● WHAT TO DO: Convert the records below into a two-column CSV with the headers instruction and answer, writing one row per record. Each field goes in double quotes with any line breaks replaced by spaces, and the pictures are omitted.

── DATA SHOWN

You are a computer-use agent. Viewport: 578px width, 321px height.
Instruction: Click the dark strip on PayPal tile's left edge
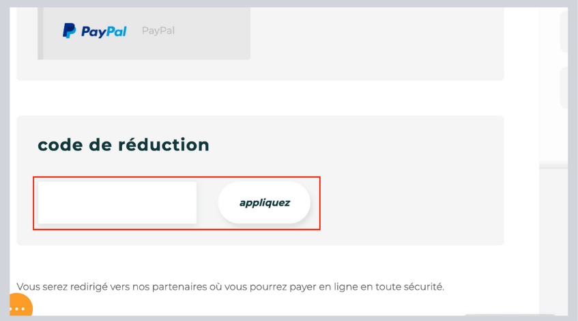pyautogui.click(x=40, y=33)
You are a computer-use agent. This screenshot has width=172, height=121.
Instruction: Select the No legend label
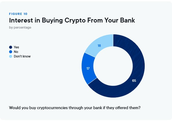point(16,52)
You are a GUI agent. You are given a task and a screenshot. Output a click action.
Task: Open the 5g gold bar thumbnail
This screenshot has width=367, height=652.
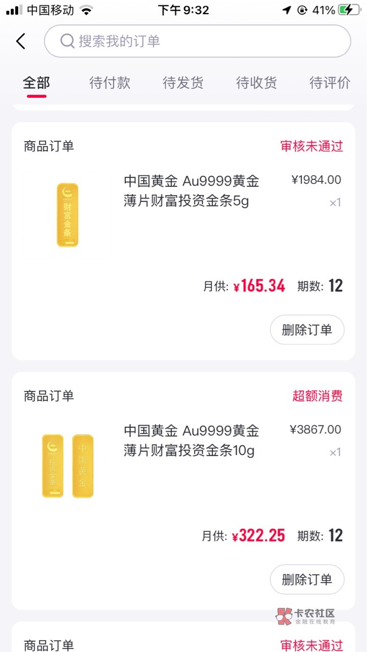point(67,215)
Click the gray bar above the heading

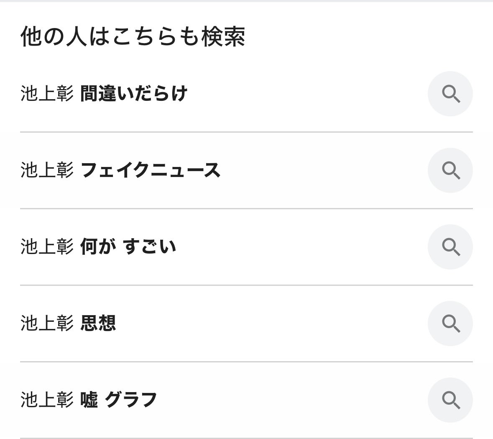(246, 1)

────

● CORRECT ANSWER:
instruction,answer
"You are a computer-use agent. Viewport: 578px width, 321px height. Instruction: Click the dark strip on PayPal tile's left edge","pyautogui.click(x=40, y=33)"
"You are a computer-use agent. This screenshot has width=172, height=121. Instruction: Select the No legend label","point(16,52)"
"You are a GUI agent. You are given a task and a screenshot. Output a click action. Task: Open the 5g gold bar thumbnail This screenshot has width=367, height=652.","point(67,215)"
"Click the gray bar above the heading","(246, 1)"